Required action:
The records below must be output exactly, without pictures.

*** Extracted records Section Begins ***

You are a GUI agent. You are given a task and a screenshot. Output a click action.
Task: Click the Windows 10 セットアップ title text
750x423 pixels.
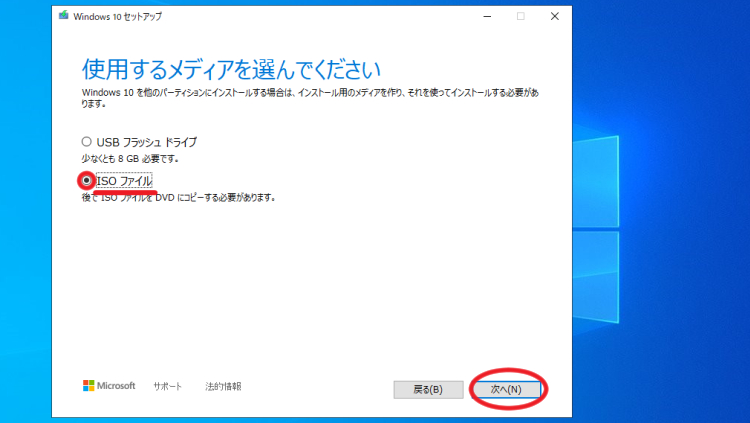coord(117,16)
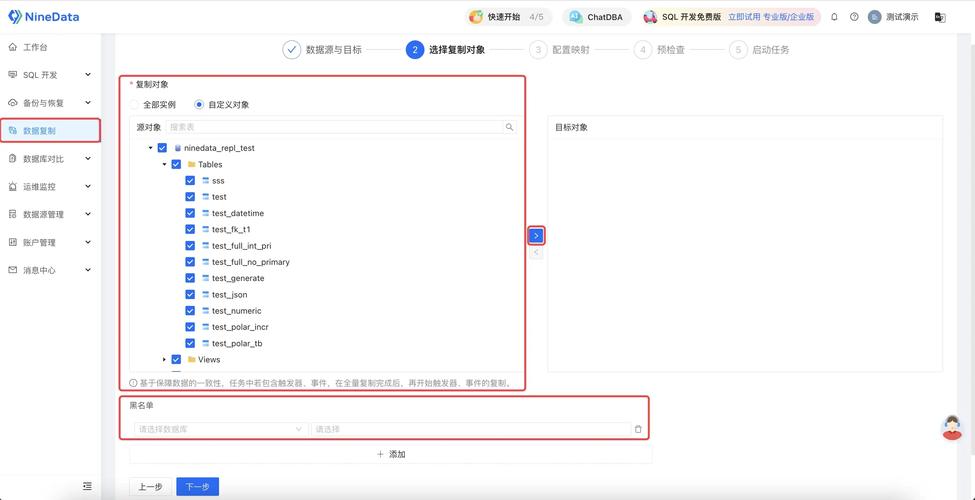Click the search magnifier in source objects
Viewport: 975px width, 500px height.
[x=509, y=127]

*** Extracted records Section Ends ***

Solution to the exercise:
You are a GUI agent. You are given a task and a screenshot. Output a click action.
Task: Click the Windows 10 セットアップ title text
750x423 pixels.
coord(117,16)
Click the search magnifier in source objects
Viewport: 975px width, 500px height.
[x=509, y=127]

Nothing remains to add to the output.